Le Partenariat transatlantique de commerce et d'investissement en cours de discussion entre l'UE et les états-Unis (1), comme tous les nombreux projets d'accords régionaux ou bilatéraux de ce type, est une « initiative positive », mais il ne peut être « qu'une partie d'un tableau plus large », estime le directeur général de l'OMC. « Des accords comme celui-ci ne peuvent être en eux-mêmes suffisants pour assurer une plus-value au niveau mondial », selon Roberto azevêdo, qui s'exprimait le 6 janvier lors d'un séminaire diplomatique à Lisbonne. Car, selon lui, « la prolifération de règlementations et de normes a tendance à multiplier les coûts plutôt qu'à les réduire ».

« Les deux processus, multilatéral et bilatéral, doivent progresser ensemble pour réduire effectivement les coûts et infléchir le protectionnisme. Sinon, nous pourrions voir des résultats qui sont exactement à l'opposé de ce que nous recherchons », a ajouté le directeur général de l'OMC.

Roberto Azevêdo a rappelé que le dernier rapport commercial de l'organisation mondiale pour le G20, publié en décembre, fait état d'une augmentation des restrictions aux échanges, avec 116 nouvelles mesures de ce type identifiées au cours des six mois précédents (2).

Dacian Ciolos, avocat du « made in Europe »

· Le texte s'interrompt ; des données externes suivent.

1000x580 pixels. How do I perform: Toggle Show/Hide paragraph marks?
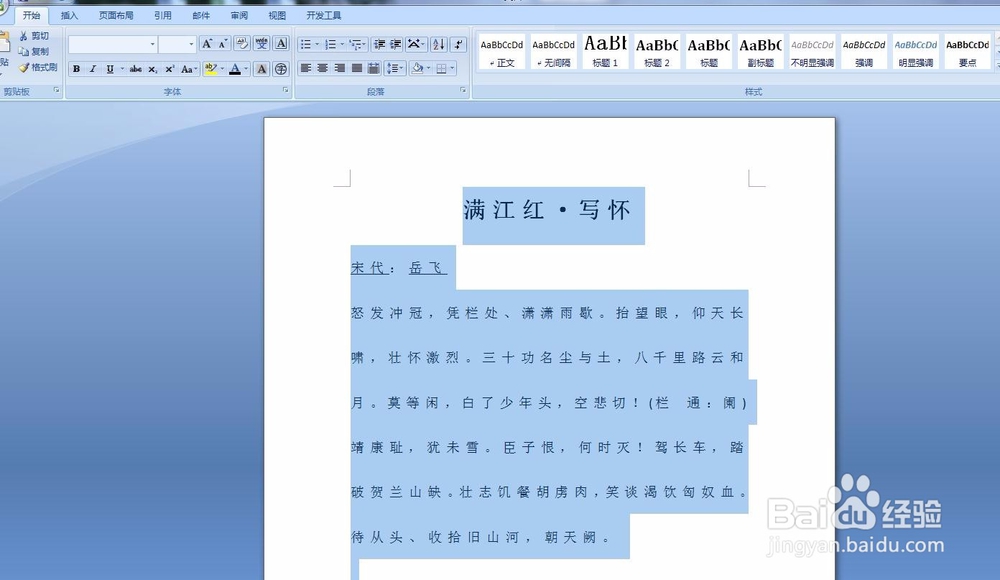pos(459,43)
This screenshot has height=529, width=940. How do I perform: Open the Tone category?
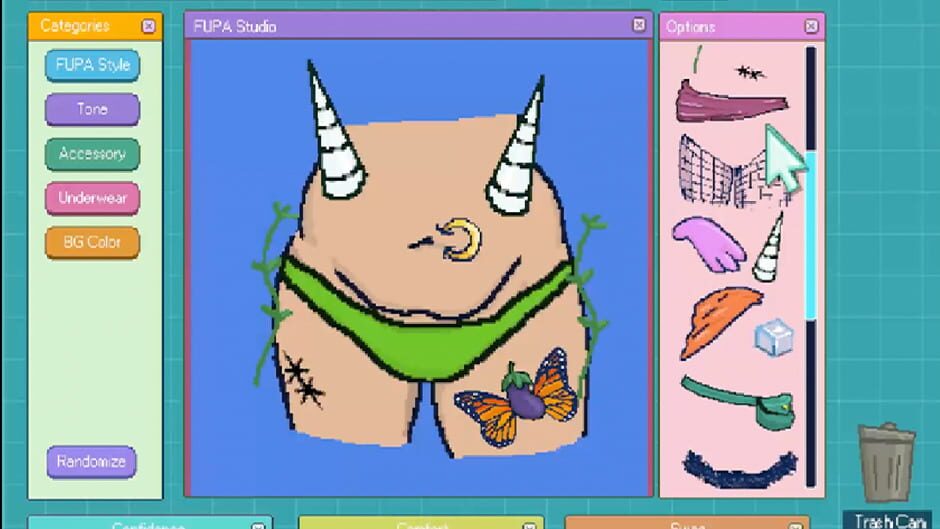[x=92, y=110]
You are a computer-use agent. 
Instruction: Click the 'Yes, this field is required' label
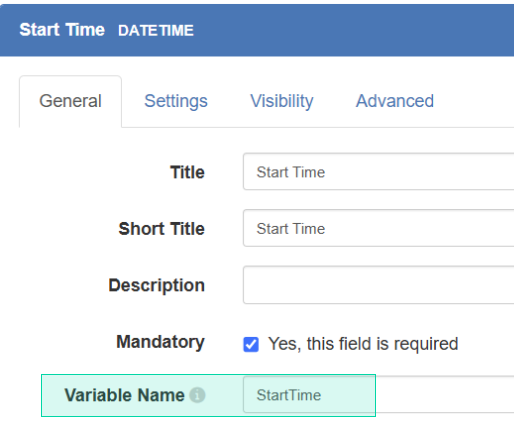click(x=363, y=344)
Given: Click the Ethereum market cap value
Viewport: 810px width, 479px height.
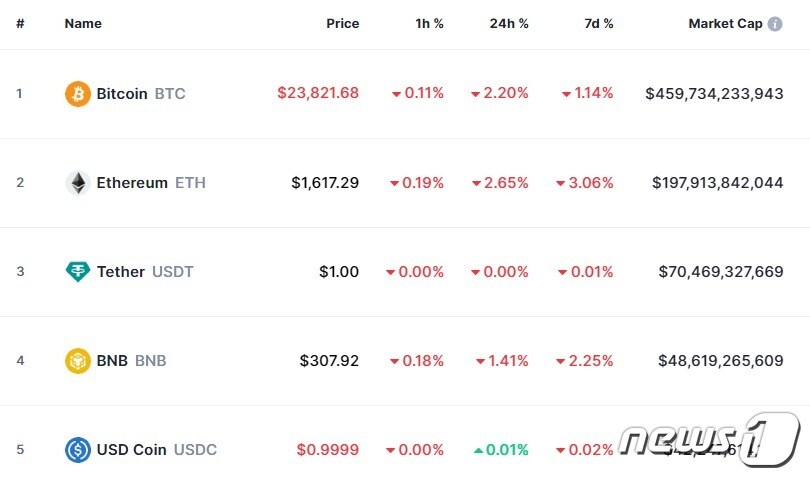Looking at the screenshot, I should [717, 183].
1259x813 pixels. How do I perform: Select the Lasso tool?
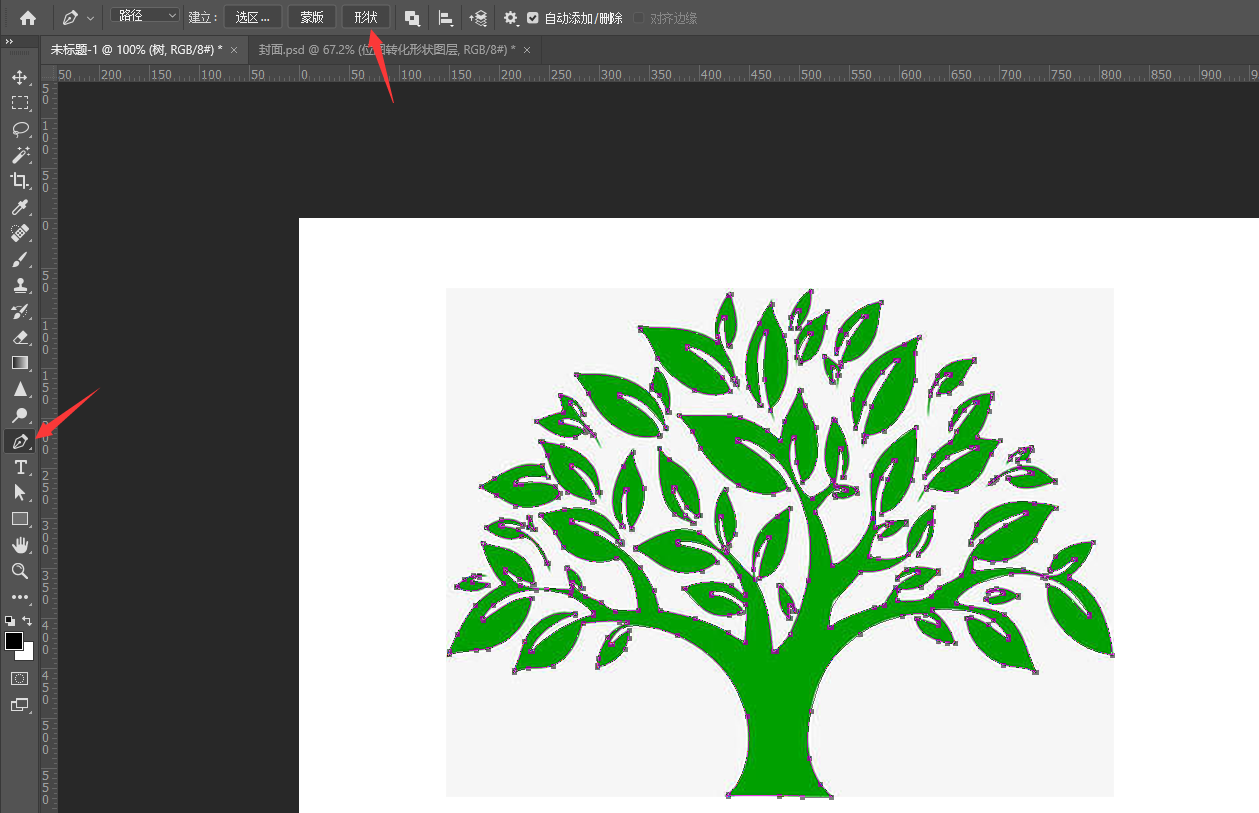[x=20, y=129]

L'UE offre un « fort potentiel » pour les exportations agricoles, et « joue un rôle très important en définissant les standards et normes en tant que leader mondial », a assuré Dacian Ciolos le 7 janvier lors de la Conférence agricole d'Oxford. « La qualité UE, le goût et la tradition sont un atout majeur quand il s'agit de commercialiser nos produits », tandis que « les normes de l'UE pour la sûreté alimentaire et une meilleure durabilité sont très importantes pour accroître nos exportations », selon le commissaire européen à l'agriculture. Les exportations agroalimentaires, « notamment les produits de qualité plutôt que les produits de base », sont « vitales » pour aider l'Europe à sortir de la crise économique, « comme nous le voyons en Irlande, en Espagne, en Grèce et au Portugal », a-t-il ajouté. « Nous avons proposé de tripler le budget pour la promotion de l'UE dans les prochaines années, spécialement sur les marchés des pays tiers », a également rappelé le commissaire européen (3). « Lors de mes récentes visites en Chine, au Japon et en Corée du Sud, j'ai pu voir que le “made in Europe“ est un message très utile car il reflète la sûreté alimentaire, l'environnement et la qualité ».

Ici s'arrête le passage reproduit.